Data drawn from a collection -
----------
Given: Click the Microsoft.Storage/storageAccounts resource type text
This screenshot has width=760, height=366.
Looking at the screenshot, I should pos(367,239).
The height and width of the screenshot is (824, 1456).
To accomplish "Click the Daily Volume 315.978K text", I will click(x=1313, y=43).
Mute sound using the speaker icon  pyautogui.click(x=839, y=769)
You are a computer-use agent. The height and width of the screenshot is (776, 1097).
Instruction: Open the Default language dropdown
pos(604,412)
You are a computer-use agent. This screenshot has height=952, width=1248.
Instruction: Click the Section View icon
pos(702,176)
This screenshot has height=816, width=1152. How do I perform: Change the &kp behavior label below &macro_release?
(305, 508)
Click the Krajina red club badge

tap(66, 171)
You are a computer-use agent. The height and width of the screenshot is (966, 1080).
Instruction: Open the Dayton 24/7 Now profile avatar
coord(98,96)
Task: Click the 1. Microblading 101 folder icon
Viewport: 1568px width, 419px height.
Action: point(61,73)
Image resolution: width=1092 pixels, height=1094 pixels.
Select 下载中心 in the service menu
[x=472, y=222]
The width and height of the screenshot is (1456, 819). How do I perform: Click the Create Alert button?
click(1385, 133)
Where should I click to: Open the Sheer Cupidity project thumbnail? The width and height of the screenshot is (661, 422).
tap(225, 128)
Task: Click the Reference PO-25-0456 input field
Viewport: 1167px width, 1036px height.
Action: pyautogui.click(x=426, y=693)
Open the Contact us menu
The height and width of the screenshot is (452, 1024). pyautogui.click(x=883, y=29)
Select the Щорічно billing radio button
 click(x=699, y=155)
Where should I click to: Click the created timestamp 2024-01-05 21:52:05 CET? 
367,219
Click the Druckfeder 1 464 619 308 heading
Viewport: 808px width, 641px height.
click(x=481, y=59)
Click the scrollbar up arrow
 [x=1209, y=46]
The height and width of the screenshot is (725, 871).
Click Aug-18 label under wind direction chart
----------
Copy every line of the material above without changing anything.

Given: Click the Microsoft.Storage/storageAccounts resource type text
This screenshot has width=760, height=366.
Looking at the screenshot, I should pos(367,239).
The height and width of the screenshot is (824, 1456).
To accomplish "Click the Daily Volume 315.978K text", I will click(x=1313, y=43).
Mute sound using the speaker icon  pyautogui.click(x=839, y=769)
You are a computer-use agent. The height and width of the screenshot is (776, 1097).
Instruction: Open the Default language dropdown
pos(604,412)
You are a computer-use agent. This screenshot has height=952, width=1248.
Instruction: Click the Section View icon
pos(702,176)
This screenshot has height=816, width=1152. How do I perform: Change the &kp behavior label below &macro_release?
(305, 508)
Click the Krajina red club badge

tap(66, 171)
You are a computer-use agent. The height and width of the screenshot is (966, 1080).
Instruction: Open the Dayton 24/7 Now profile avatar
coord(98,96)
Task: Click the 1. Microblading 101 folder icon
Viewport: 1568px width, 419px height.
Action: point(61,73)
Image resolution: width=1092 pixels, height=1094 pixels.
Select 下载中心 in the service menu
[x=472, y=222]
The width and height of the screenshot is (1456, 819). How do I perform: Click the Create Alert button?
click(1385, 133)
Where should I click to: Open the Sheer Cupidity project thumbnail? The width and height of the screenshot is (661, 422).
tap(225, 128)
Task: Click the Reference PO-25-0456 input field
Viewport: 1167px width, 1036px height.
Action: pyautogui.click(x=426, y=693)
Open the Contact us menu
The height and width of the screenshot is (452, 1024). pyautogui.click(x=883, y=29)
Select the Щорічно billing radio button
 click(x=699, y=155)
Where should I click to: Click the created timestamp 2024-01-05 21:52:05 CET? 
367,219
Click the Druckfeder 1 464 619 308 heading
Viewport: 808px width, 641px height.
click(x=481, y=59)
Click the scrollbar up arrow
 [x=1209, y=46]
The height and width of the screenshot is (725, 871).
Click Aug-18 label under wind direction chart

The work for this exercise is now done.